Orange RDC
- Company type: Private
- Industry: Telecommunications
- Founded: 2001 (as Congo Chine Télécoms)
- Headquarters: Kinshasa, Democratic Republic of the Congo
- Services: Mobile phone and Internet access
- Number of employees: 100
- Parent: Orange S.A.
- Website: www.orange.cd

= Orange RDC =

Telecommunications company operating in the Democratic Republic of the Congo

Orange RDC (formerly Congo Chine Télécoms or CCT) is a telecommunications company operating in the Democratic Republic of the Congo. The company was originally a joint venture of Chinese company ZTE, who owned 51%, and the Congolese state, who owned 49%. The company's mobile network began operating in 2001. Its head offices are located in Kinshasa. Orange RDC has about 100 employees.

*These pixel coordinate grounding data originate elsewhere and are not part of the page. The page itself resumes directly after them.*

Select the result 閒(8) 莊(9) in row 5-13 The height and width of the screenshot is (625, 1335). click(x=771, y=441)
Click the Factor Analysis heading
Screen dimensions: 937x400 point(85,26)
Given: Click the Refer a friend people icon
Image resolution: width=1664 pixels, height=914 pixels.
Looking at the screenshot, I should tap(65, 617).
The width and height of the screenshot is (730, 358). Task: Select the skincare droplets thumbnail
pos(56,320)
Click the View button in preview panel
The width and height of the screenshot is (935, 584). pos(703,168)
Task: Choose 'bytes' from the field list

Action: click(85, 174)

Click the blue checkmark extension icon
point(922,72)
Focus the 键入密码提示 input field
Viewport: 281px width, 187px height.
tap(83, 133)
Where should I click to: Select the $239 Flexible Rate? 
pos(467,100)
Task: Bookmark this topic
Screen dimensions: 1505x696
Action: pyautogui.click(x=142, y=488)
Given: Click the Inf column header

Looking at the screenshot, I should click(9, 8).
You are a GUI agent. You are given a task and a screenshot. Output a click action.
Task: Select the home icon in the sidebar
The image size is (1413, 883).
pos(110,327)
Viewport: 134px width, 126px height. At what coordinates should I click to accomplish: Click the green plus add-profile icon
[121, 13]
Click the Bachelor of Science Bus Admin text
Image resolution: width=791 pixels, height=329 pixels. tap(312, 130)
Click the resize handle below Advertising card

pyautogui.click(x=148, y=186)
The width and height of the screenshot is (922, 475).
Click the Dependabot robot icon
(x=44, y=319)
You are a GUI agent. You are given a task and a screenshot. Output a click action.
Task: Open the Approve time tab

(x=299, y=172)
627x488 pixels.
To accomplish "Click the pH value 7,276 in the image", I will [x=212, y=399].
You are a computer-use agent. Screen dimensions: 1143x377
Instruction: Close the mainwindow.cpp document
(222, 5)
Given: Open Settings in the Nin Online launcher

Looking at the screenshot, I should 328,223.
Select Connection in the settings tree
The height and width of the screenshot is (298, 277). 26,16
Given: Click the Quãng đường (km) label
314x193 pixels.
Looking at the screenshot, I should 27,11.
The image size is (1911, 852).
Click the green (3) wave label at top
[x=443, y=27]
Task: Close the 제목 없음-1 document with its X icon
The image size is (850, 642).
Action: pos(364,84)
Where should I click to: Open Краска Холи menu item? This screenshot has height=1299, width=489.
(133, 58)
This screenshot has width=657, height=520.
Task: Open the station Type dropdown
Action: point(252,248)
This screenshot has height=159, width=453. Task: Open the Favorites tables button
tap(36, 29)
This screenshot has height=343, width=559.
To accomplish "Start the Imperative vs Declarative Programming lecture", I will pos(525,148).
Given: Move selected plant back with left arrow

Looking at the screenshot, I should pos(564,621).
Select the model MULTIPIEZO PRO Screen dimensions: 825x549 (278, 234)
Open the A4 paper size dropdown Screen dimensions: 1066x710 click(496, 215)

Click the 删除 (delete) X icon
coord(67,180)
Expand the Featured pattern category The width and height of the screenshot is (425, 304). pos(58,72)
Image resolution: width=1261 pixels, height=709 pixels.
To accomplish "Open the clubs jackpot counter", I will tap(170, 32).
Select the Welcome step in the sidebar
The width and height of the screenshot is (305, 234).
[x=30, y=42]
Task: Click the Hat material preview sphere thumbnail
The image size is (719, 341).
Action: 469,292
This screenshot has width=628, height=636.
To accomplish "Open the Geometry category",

In October 2011 France Télécom (now Orange S.A.) acquired 100% of the company and was renamed Orange RDC on 5 December 2012.

==Operations==
Orange RDC offers telephony, mobile phone and internet service.

As of December 2012, Orange RDC has 1.8 million mobile customers.

==Localization==
Orange RDC markets a set of localized menus ("Kit A12+") in Lingala, Tshiluba, French, Kongo, and Swahili.